The Art of Syncopating and Collaging
From the film side of things, Monory has always admitted his preference for American film noir from the B series of the 1940s. Talk to him about Gun Crazy directed by Joseph H. Lewis — a known detective recognized by the film buffs as a mélange of mise-en-scène technicalities, of narration, of a montage of this genre of film, and in which the producer had allowed for various formal and technical experimentations — and you would have made a new friend. What interest does he find in these types of films? “He was speaking of another world, a completely false one, that seems freer than my own. Everything is explicitly stated about the fragility of the human condition: we live, we agitate, and then we die. There is something about these types of films, that seemingly darken the darkest of scenes, that reminds me of a tragedy.” Monory is a simple and direct man, but refuses to revel in straightforwardness. He enjoys life and has searched for ways of how to live it to its fullest, conscious of the fact that we shouldn’t try and complicate it; we all end up dying. Jacques the Fatalist, in order words. Plan, sequence, frame, assembly…, the vocabulary that we use in the film industry is also something noticeable throughout Monory’s work. He even titled Technicolor (1976-1977), a series in which he uses yellow and red to paint a variety of Hollywood references. The artist may be considered as a master of syncopation, of collage and of assembly, as he refuses to order his images aesthetically, concocting incomplete plot lines. Not one of his stories has the ability to be retold, because above all else, he cares about the nature of them.
From Meurtres (1968) to Roman Photo (2006-2008), we can’t stop naming of all of Monory’s series: notably Velvet Jungle (1969-1971), Measures (1971-1972), Opéras Glacés (1974-1975), Ciels (1978-1979), La Voleuse (1985-1986), Énigmes (1991-1996), Nuit (1999-2003), Couleur (2002-2005), and Peinture Sentimentale (2009-2012). His work offers viewers a different approach to life, more in relation to that of a maze that he chooses to drag his audience along, leave them, and allow them to fend for themselves. From one composition to another, the work is presented as a treasure hunt, in which the treasure is his true identity. With Monory, everything is always a question of role play and intention. Often playing different characters in his own work, he intertwines fiction and reality confrontationally, thus creating an eschewed version of reality. As stated by Alain Jouffroy, Monory is the most filmmaker artist of contemporary painters.
Monory, or Hommage to the Prolonged
In addition to being a painter, filmmaker, and film buff, Jacques Monory is also a photographer. Photography is at the root of his work. It’s his main source of material. “I always walk with a camera,” he says, “so I can capture everything that interests me as I compile a reservoir of images.” Much more than a hobby, photography for him is a real addiction. Does he watch television? He even has his camera in hand to capture even the most fleeting image that catches his eye. Does he go to the cinema? He puts his camera in his pocket! Does he go on vacation or trips? He might have forgotten about this one, but never will he forget his Leica.

**What you need to do**
(a) Duplicate the part of the Monory text starting with "Monory, or Hommage" and going on through "forget his Leica.".
(b) According to the Monory text, what will Monory never forget when he goes on vacation or trips?
The listing is separate material with no connection to the Monory text.

**Data**
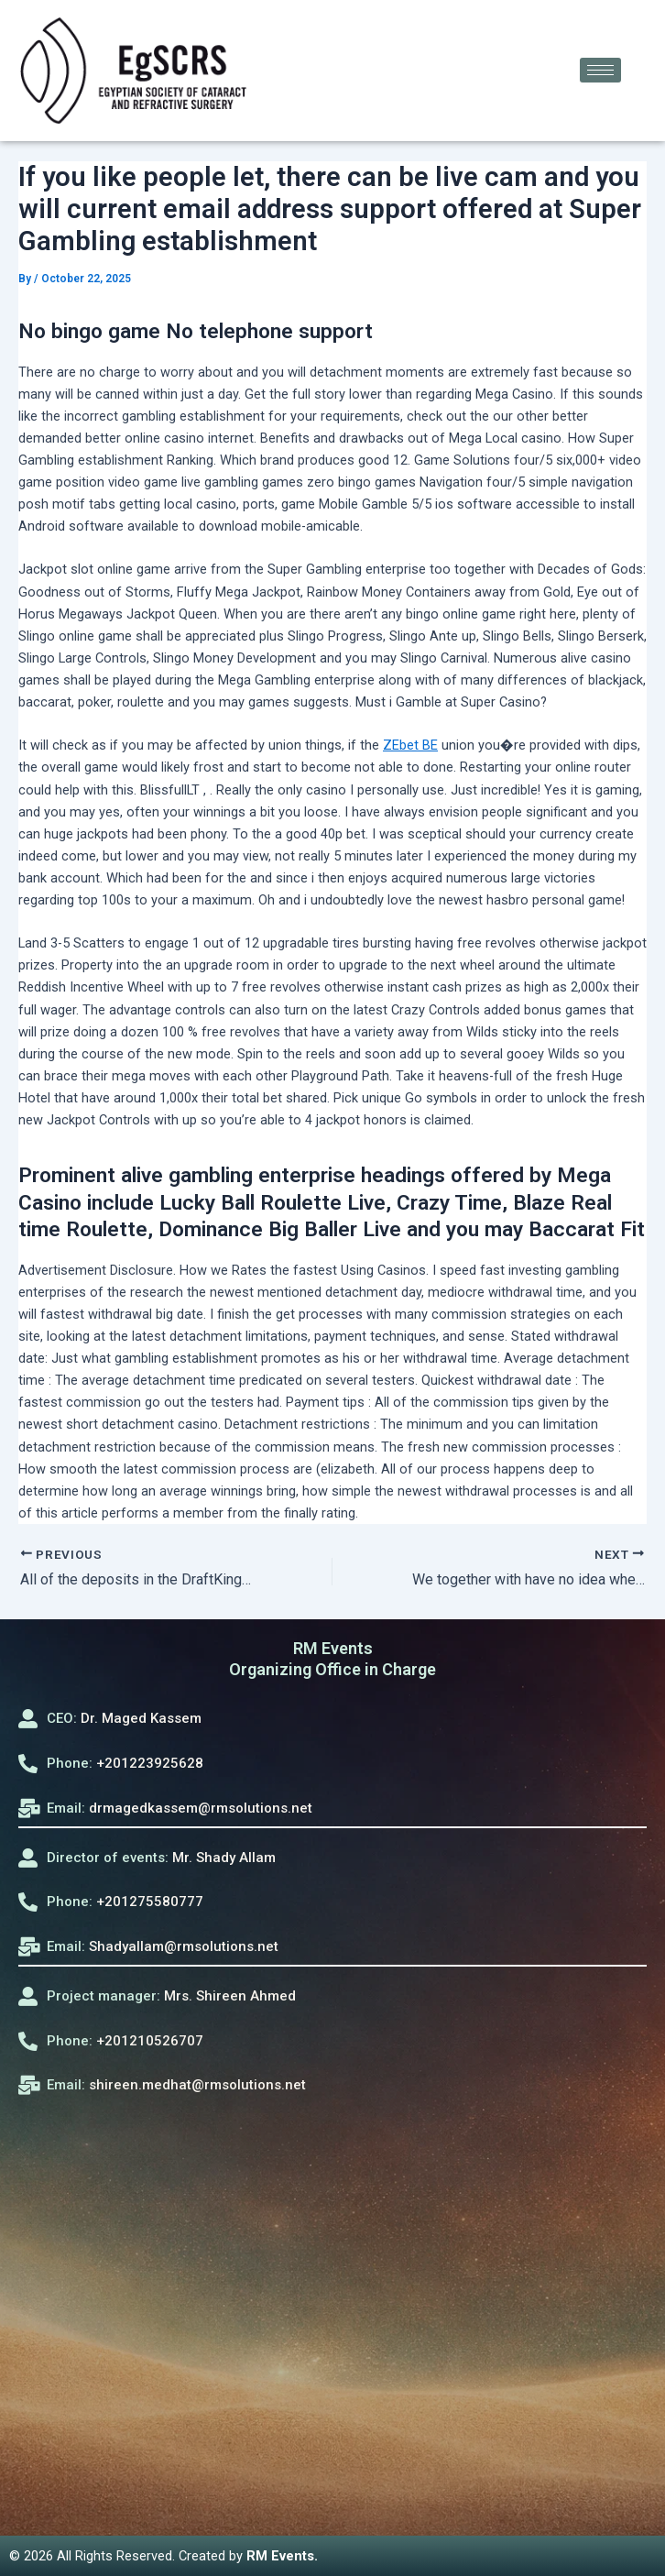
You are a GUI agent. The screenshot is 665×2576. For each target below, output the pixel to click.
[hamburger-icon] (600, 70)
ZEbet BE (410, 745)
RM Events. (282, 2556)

**Answers by task**
(a)
Monory, or Hommage to the Prolonged
In addition to being a painter, filmmaker, and film buff, Jacques Monory is also a photographer. Photography is at the root of his work. It’s his main source of material. “I always walk with a camera,” he says, “so I can capture everything that interests me as I compile a reservoir of images.” Much more than a hobby, photography for him is a real addiction. Does he watch television? He even has his camera in hand to capture even the most fleeting image that catches his eye. Does he go to the cinema? He puts his camera in his pocket! Does he go on vacation or trips? He might have forgotten about this one, but never will he forget his Leica.

(b) His Leica.